Well, that conjunction is obviously true under this interpretive rule, both conjuncts come out as true because the mentioned sentence is transformed into a use of the quoted expression. But that means that impredicative truth assignment cannot be sufficient to say the Liar is a category mistake. And note, Ryle specifically calls out impredication as the issue here (just look at the passage you quoted, he names "Impredicability").
There needs to be a way to convert a mention to a use and using the subject-predicate form is an efficient way to do that.
Quoting MindForged
Yes. To say "'2+2=4' is true" is to say "2+2=4". That is, truth predication of a mentioned expression uses the expression. So it's the inverse of quoting.
Quoting MindForged
The truth-teller sentence cycles for the same reason as the liar sentence. Here's the iterative unpacking (the => is just an arrow to indicate the transformation steps):
"This sentence is true" => "'This sentence is true' is true" => "This sentence is true" (truth predication rule). So we have a cycle.

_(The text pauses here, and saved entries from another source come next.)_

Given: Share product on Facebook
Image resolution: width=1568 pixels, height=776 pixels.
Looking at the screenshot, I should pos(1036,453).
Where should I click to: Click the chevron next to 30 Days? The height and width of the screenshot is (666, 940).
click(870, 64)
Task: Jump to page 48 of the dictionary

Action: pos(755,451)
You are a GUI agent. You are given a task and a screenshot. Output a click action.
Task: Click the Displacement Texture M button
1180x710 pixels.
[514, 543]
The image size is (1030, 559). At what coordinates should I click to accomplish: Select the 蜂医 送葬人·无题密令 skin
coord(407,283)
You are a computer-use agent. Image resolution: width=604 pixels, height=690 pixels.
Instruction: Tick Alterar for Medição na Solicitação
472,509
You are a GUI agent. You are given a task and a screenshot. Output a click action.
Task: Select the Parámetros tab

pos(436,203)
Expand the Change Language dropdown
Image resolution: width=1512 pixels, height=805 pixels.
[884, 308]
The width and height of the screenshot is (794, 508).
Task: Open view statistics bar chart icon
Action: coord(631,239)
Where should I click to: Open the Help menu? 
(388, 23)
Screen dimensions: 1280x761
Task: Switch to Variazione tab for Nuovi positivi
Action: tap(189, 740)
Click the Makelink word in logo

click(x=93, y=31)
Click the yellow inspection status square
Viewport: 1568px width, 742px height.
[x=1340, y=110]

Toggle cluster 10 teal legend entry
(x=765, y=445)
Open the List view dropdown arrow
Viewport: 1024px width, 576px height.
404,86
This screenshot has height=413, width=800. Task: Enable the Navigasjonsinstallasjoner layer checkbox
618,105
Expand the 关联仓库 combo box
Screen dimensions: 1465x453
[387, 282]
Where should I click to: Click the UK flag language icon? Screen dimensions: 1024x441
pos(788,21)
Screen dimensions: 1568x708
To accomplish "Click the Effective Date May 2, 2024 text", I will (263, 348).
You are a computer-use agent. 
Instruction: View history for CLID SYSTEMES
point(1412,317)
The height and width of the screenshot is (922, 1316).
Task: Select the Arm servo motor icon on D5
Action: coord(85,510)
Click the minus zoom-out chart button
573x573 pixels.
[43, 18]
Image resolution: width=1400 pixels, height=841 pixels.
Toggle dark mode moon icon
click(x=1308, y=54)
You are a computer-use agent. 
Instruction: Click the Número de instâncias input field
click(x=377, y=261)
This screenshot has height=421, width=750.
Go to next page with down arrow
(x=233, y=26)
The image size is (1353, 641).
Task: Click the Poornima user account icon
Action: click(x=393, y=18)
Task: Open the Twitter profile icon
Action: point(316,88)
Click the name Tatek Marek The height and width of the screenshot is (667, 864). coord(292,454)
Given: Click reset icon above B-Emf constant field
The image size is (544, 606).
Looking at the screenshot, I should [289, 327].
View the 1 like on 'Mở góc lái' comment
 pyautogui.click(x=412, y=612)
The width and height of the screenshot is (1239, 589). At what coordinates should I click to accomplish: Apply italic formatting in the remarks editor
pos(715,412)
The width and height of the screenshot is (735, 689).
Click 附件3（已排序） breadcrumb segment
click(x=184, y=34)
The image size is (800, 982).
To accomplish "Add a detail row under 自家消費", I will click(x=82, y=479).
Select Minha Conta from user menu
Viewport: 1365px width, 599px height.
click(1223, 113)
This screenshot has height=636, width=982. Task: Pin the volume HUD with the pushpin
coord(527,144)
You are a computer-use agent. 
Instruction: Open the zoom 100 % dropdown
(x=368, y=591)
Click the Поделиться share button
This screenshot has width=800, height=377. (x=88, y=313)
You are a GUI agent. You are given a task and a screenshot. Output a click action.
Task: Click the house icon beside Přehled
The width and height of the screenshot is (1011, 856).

Compare with unpacking the liar sentence:
"This sentence is false" => "'This sentence is false' is false" => "Not ('This sentence is false' is true)" => "Not (This sentence is false)" => "Not ('This sentence is false' is false)" => "'This sentence is false' is true)" => "This sentence is false". So we also have a cycle.
And compare with the English sentence:
"This sentence is an English sentence" => "'This sentence is an English sentence' is an English sentence" => true. So it's truth-apt.